1) Airway: Kaji kepatenan jalan nafas, observasi adanya lidah jatuh,
adanya benda asing pada jalan nafas (bekas muntahan, darah, sekret
yang tertahan), adanya edema pada mulut, faring, laring, disfagia,
suara stridor, gargling atau whezing yang menandakan adanya
masalah pada jalan nafas.
2) Breathing: Kaji keefektifan pola nafas, Respiratory Rate, abnormalitas
pernapasan, pola nafas, bunyi nafas tambahan, penggunaan otot bantu
nafas, adanya nafas cuping hidung, saturasi oksigen.
3) Circulation: kaji heart rate, tekanan darah, kekuatan nadi, capilarry
refill, akral, suhu tubuh, warna kulit, kelembapan kulit, perdarahan
ekternal jika ada.
4) Disability: berisi pengkajian kesadaran dengan GCS, ukuran dan
reaksi pupil.
5) Exposure: berisi pengkajian terhadap suhu serta adanya injury atau
kelainan lain atau lingkungan yang ada disekitar klien
e. Keadaan/ penampilan umum
1) Kesadaran: composmentis
2) Tanda-tanda vital
a) TD: 120 / 80 mmhg
b) Nadi: Frekuensi: 80 – 100 kali per menit, Irama: teratur
c) Respirasi: Frekuensi: 16 – 24 kali per menit, Irama: teratur
d) History (Sample)
Subjektif: berisi keluhan utama yang dirasakan pasien.
Alergi: kaji adanya alergi terhadap makanan atau obat.
Medikasi: kaji penggunaan obat yang sedang atau pernah
dikonsumsi.
Riwayat penyakit sebelumnya: riwayat penyakit sebelumnya yang
berhubungan dengan yang sekarang.
Last meal: berisi hasil pengkajian makanan atau minuman terakhir
yang pernah dikonsumsi oleh pasien sebelum datang ke IGD.
Event leading: berisi kronologi kejadian, lamanya gejala yang
dirasakan, penanganan yang telah dilakukan, gejala lain yang telah
dirasakan, lokasi nyeri atau keluhan lain yang dirasakan
f. Pemeriksaan fisik
1) Sistem respirasi: Suara nafas, pola nafas (kusmaull, cheyene stokes,
biot, hiperventilasi, ataksik), nafas berbunyi, stridor, tersedak, ronki,
mengi positif (kemungkinan karena aspirasi).
2) Kardiovaskuler: Pengaruh perdarahan organ atau pengaruh
peningkatan tekanan intracranial (TIK).
3) Kemampuan komunikasi: Kerusakan pada hemisfer dominan, disfagia
atau afasia akibat kerusakan saraf hipoglosus dan saraf fasialis.

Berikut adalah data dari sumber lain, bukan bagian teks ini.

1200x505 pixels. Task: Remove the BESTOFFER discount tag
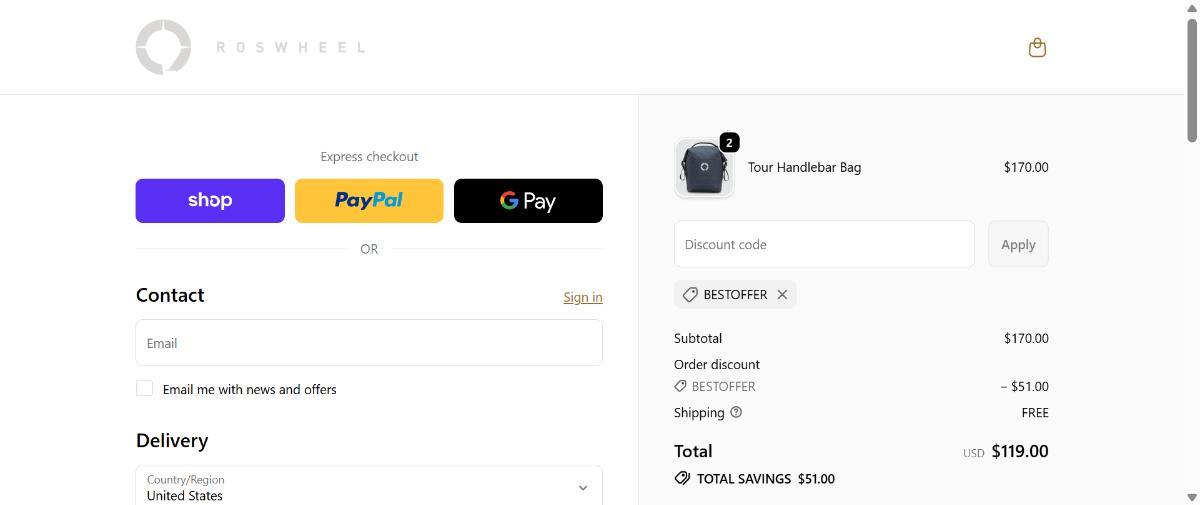coord(782,294)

4) Psikososial: Data ini penting untuk mengetahui dukungan yang
didapat pasien dari keluarga.
5) Aktivitas/istirahat: Lemah, lelah, kaku dan hilang keseimbangan,
perubahan kesadaran, letargi, hemiparese, guadriparese, goyah dalam
berjalan (ataksia), cidera pada tulang dan kehilangan tonus otot.

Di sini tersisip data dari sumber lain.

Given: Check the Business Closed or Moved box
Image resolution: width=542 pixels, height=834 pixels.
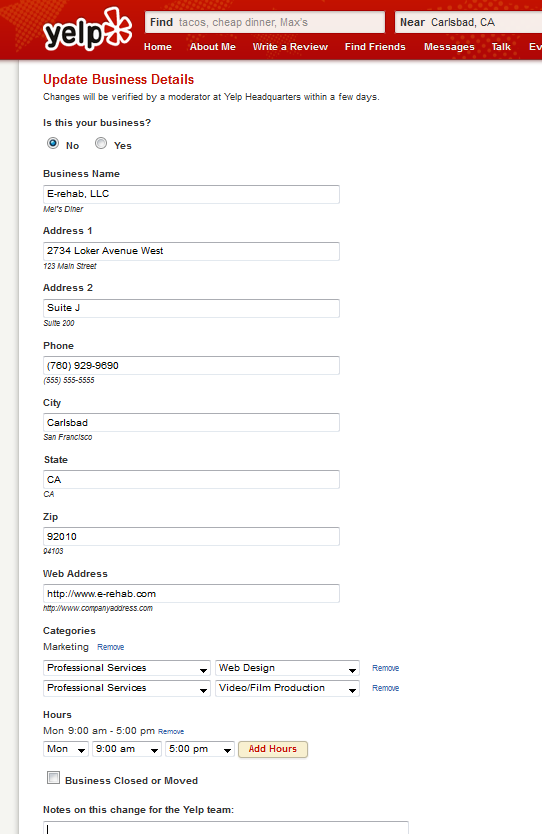Looking at the screenshot, I should pyautogui.click(x=53, y=778).
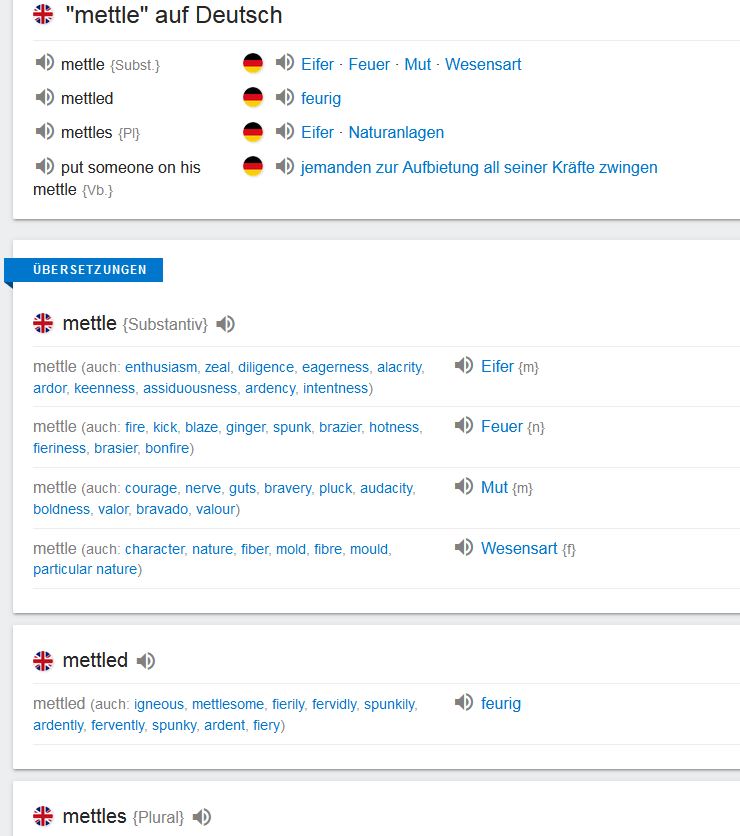Play audio for 'mettled' in summary list
Image resolution: width=740 pixels, height=836 pixels.
pos(44,98)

6) Sirkulasi: Tekanan darah normal atau berubah (hiper/normotensi),
perubahan frekuensi jantung nadi bradikardi, takhikardi dan aritmia.
7) Integritas Ego: Perubahan tingkah laku/kepribadian, mudah
tersinggung, delirium, agitasi, cemas, bingung, impulsive dan depresi.
8) Eliminasi: buang air besar (BAB) atau buang air kecil (BAK)
mengalami inkontinensia/disfungsi.
9) Makanan/cairan: Mual, muntah, perubahan selera makan, muntah
(mungkin proyektil), gangguan menelan (batuk, disfagia).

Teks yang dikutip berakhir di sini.